Au revoir 2021
I’ve been meaning to write a blog for some time now. The problem has been that I believe that blogs should be kept positive and I haven’t been able to put anything together which could be seen in the slightest bit positive.
I’ve spent the first 10 months of the year in a fragile state, mainly to do with my Dad’s poor health which was due to his cancer and the treatment of it. He’s ok for the moment, incase you wondered. I’m quite surprised how I’ve managed to keep it altogether. Life for me has changed considerably since my breast augmentation 14 months ago and I see my work with a different set of eyes. I’m pleased to announce that my fitness is getting better following a decision to get my body repaired and fit for life. That can be covered in another blog sometime.
It has been an odd year and I’m still trying to piece things together. Why did certain things happen, should I have responded that way and how did I get to be in this position? I’m all good but there were far more situations this year that have left me with an undesirable feeling. There’s no time to go into detail here but I’ve had a million and one things going on and I’m in much higher demand than ever before. I’d love to say that everyone who contacted me turned out to be magnificent specimens of the human race; but I can’t. Added to that for some was an unwillingness to accept that I’m busy.
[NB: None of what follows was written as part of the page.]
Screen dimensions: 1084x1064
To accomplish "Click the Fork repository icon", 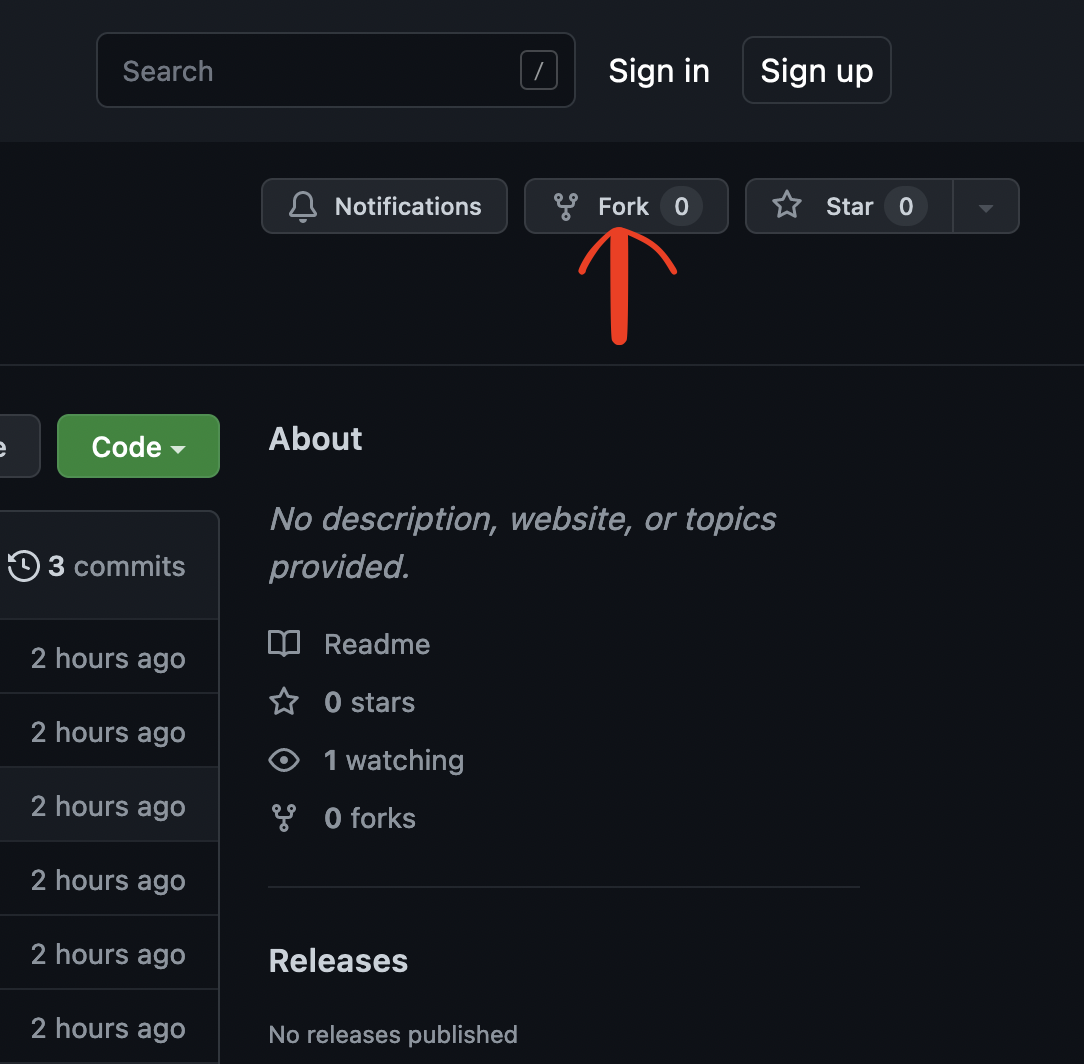I will [x=564, y=206].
A positive way of putting it would be that the intensity of desire for me has increased dramatically. I can understand given how much money, work and time I’ve ploughed into my business over the past two years and also how the effects of covid restrictions may have affected people, but how do I deal with the variety of scenarios that have been presented to me? I’m confident that my Dad’s health made things seem worse. but even without that, the stories I’ve accumulated outstrip previous years.
Back at home, people have found it hard to make bookings with me because I only have limited availability there. It used to be that the people who contacted me only had time available between 10am and 9pm Mon-Fri because they were travelling with work, but not now. My online business is now much bigger than it was two years ago, I continue to renovate properties and I’m back on the training regime to keep fit. It all takes time and due to the nature of the business, working from home gets the lowest priority. How it all works is that every month I’ll book in my escorting tours, film shoots and admin days which may consist of medical appointments, business meetings and afternoons at the hairdressers. I then add in weekends off and plan days to carry out renovations. For January 2022, I’ve currently got 10 days left that are available without adding in two film shoots, one day for a photo shoot and a kitchen fit to do.
Over Christmas I’ve been continuing with the renovations myself because the plasterer failed to turn up for work. Saved myself a bit of money doing it myself but it meant goodbye Christmas rest period.
I intend to put something together so that I can set aside a few days a month to work from home and have the rest of the time as complete shut down to enable my rest and recovery. Looking ahead, I can see that road coming to a junction. I’ll let you know if I decide to turn off onto another road. Nothing more to say at the moment.